Il s’adapte à tous les territoires et à tous les publics : adultes, enfants, professionnels, collectivités…  
En laissant « un carré » de jardin à l’état naturel jusqu’à la fin de l’été (sans coupe, ni engrais, ni pesticide), les participants peuvent alors observer, seuls ou en groupe, les espèces végétales et animales qui s’y développent. Le « Carré pour la Biodiversité » constitue un véritable support pédagogique d’observation et d’investigation scientifique, à la découverte d’un grand nombre d’espèces pourtant communes, mais pas si connues de tous.
Quelque soit la taille de votre jardin il est possible de participer / © Didier Morel - France 3 Paris IDF
Quelque soit la taille de votre jardin il est possible de participer / © Didier Morel - France 3 Paris IDF

Des protocoles au choix sélectionnés par l’observateur

Pour faciliter les observations et analyser les données recueillies, les participants utilisent un ou plusieurs protocoles scientifiques choisis en fonction des espèces présentes localement, du milieu d’observation ou du niveau des participants. 
La plupart des protocoles proposés par les CPIE sont établis par le Muséum national d’Histoire Naturelle, dans le cadre de son programme de sciences participatives, Vigie-Nature. En venant compléter ces bases de données, les participants contribuent à améliorer le niveau de connaissance des scientifiques sur la répartition et l’abondance des espèces sur tout le territoire français. 
Cette démarche est également l’occasion pour les participants de prendre conscience de l’impact des pratiques d’entretien dites conventionnelles (utilisation de désherbants, engrais, pesticides, tonte, arrosage...) pour, à terme, se tourner vers des pratiques alternatives, plus favorables à la biodiversité et à la préservation des milieux. 

Et à Paris ?

Depuis 2015, il existe un permis de végétaliser si vous n’avez pas de carré de jardin.
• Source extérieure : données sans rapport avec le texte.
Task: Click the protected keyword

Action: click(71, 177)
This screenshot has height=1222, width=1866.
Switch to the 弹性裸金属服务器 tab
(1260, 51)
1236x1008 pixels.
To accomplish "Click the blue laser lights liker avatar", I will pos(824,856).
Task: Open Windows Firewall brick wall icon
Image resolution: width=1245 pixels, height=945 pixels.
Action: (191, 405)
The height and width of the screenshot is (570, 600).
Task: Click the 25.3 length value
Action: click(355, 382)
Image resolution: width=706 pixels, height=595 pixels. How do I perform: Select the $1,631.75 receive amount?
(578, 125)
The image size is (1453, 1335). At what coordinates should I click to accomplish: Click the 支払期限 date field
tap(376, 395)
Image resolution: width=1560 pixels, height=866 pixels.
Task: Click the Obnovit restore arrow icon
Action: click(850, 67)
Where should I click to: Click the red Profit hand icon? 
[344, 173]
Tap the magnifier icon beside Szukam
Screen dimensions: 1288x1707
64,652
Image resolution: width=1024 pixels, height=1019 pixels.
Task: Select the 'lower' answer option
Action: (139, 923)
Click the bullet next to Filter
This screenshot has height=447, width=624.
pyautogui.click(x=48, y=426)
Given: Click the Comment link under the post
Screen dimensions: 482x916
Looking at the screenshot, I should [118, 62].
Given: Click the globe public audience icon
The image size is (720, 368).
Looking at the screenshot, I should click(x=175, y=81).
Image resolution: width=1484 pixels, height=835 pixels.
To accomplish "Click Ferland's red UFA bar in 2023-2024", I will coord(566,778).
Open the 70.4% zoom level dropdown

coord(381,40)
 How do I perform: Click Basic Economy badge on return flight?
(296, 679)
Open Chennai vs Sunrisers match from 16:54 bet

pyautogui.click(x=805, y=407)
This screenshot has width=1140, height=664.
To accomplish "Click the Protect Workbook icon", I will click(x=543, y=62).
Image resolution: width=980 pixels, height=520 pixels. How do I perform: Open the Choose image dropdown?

Comme l’affirme la Mairie de Paris sur son site : "Si vous rêvez de devenir le jardinier ou la jardinière de votre quartier, le permis de végétaliser est fait pour vous ! Il vous permet de disposer d’un site de votre choix, et surtout, de vous occuper vous-même de ce petit bout de jardin inédit. Toutes les idées sont les bienvenues. Installer une jardinière au coin de sa rue pour y faire pousser des fleurs, faire courir des plantes grimpantes sur un mur, transformer un potelet en installation végétale… Toutes ces interventions participent au projet global de végétalisation de la ville, et fleurissent ici et là dans Paris. La démarche est simple :  La demande se fait ici en quelques clics. Un kit de plantation comprenant de la terre végétale et des graines peut même vous être fourni sur demande. Le permis est délivré pour une durée de 3 ans, renouvelable tacitement."
Paris 20ème - il est possible de jardiner au pied des arbres depuis l'été 2015 / © Didier Morel - France 3 Paris IDF
Paris 20ème - il est possible de jardiner au pied des arbres depuis l'été 2015 / © Didier Morel - France 3 Paris IDF

Exemple à suivre ailleurs

Jardiner ma rue - Depuis le printemps 2017, La Ville de Rennes offre aux amateurs de jardinage la possibilité de végétaliser certains espaces du domaine public, notamment les fonds de trottoir le long des murs des habitations, sur 15 cm de large et 15 cm de profondeur. Il devient alors possible de fleurir la façade de sa maison, d'avoir un pied d’arbre ou un espace sablé sur trottoir. Plus de 2 km de trottoirs sont végétalisés à Rennes. 

À Toulouse, un botaniste met en lumière les plantes sauvages qui poussent au milieu du bitume.
De mystérieuses inscriptions à la craie sont apparues dans les rues de Toulouse. On les doit au botaniste Boris Presseq. Son but : mettre en lumière les plantes sauvages qui poussent au milieu du bitume.